Rekindled Hope
"After their fangs were done toying with your flesh, they had taken away much more than sinew and bone. Your soul turned Feral, and the last lights of duty and purpose were soon snuffed out like a candle flame, leaving nothing but a ravenous husk."
- Permadeath message upon dying to a random basic enemy
The Games Foxes Play
(github | view all previous posts | play 0.3 online in browser on itch.io!)
I'm late, so I'll keep this short.
So, apparently, it turns out that throwing random stuff into a pile, giving it a good shake and then tasting it is not conducive to good design. Since the start of 2023, I have pretty much butchered an initially fun but simple concept by adding tons upon tons of features that served no further purpose beyond reducing the Fun™ factor:
- A knockback-based combat system that turned out to be a pain to work with in the game's cramped spaces
- Full-blown map generation that accomplished little beyond adding arbitrary down-time and backtracking that serves no purpose
- Putting those maps inside a giga-maze-map which has, again, done nothing except purposelessly make any kind of save & load function a living hell to implement
- A lore rewrite that caused a lot of previous content to stop making sense, and which made it so adding future content that made sense would be horrendously difficult
I have to return to my roots. I spent literal hours trying to get a JSON save & load system to work, but it's simply hopeless. There is simply no way I can fit literal hundreds of thousands of tiles inside a JSON document, where each one also has a cyclic reference to a creature which also has a tile object... Abhorrent. Maybe some code archmage could make this work, but it doesn't matter if the game isn't even fun.
I won't give up, though. I already gave up on projects like this way too many times. I don't want to go back to idle daydreaming.

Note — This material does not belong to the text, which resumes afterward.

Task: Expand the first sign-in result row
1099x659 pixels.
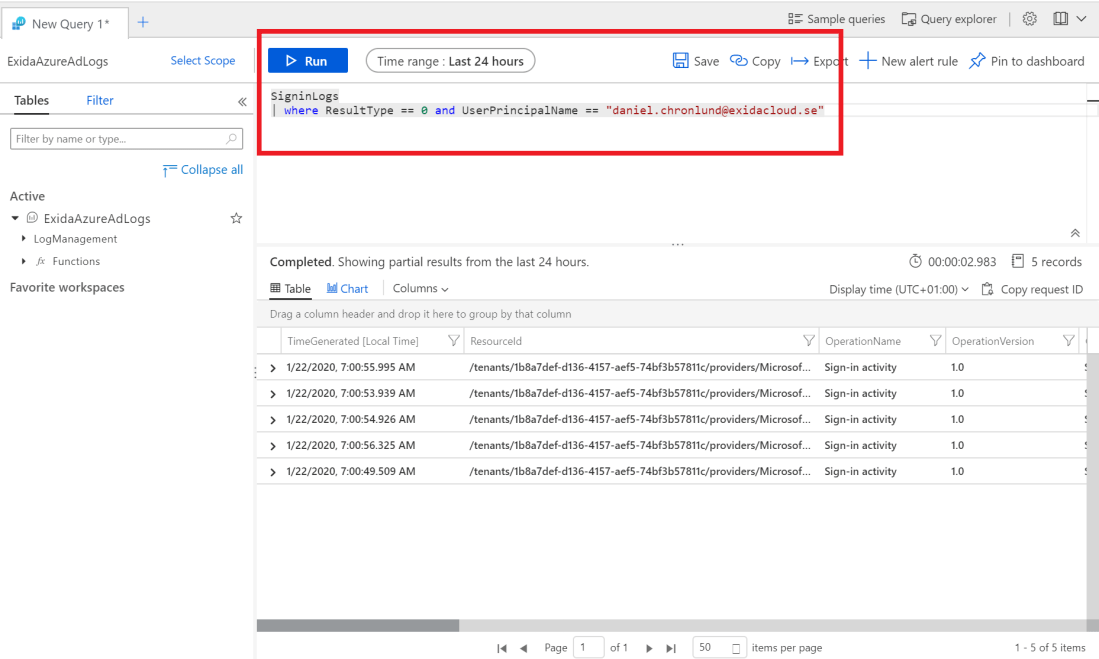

I have a new plan. A new structure with a narrowed-down scope that should hopefully let a save & load feature happen. Something that just takes what worked in the beginning and allows the player to gain more control over it. I know myself and can expect that I can put this idea into much saner words once I've properly translated it from Onei-Delusions into implementable code, so I will talk about it more next week. I actually thought this through over multiple days, so this hopefully won't be another case of designer-delirium.
I won't throw that trio of unfortunate features in the trash, though. I'll recycle the knockback-combat in some gimmick enemy, I'll keep the map system as a core part of my new strategy, and as for the maze... Well, it can procedurally generate mazes. Surely that can fit somewhere in a roguelike game!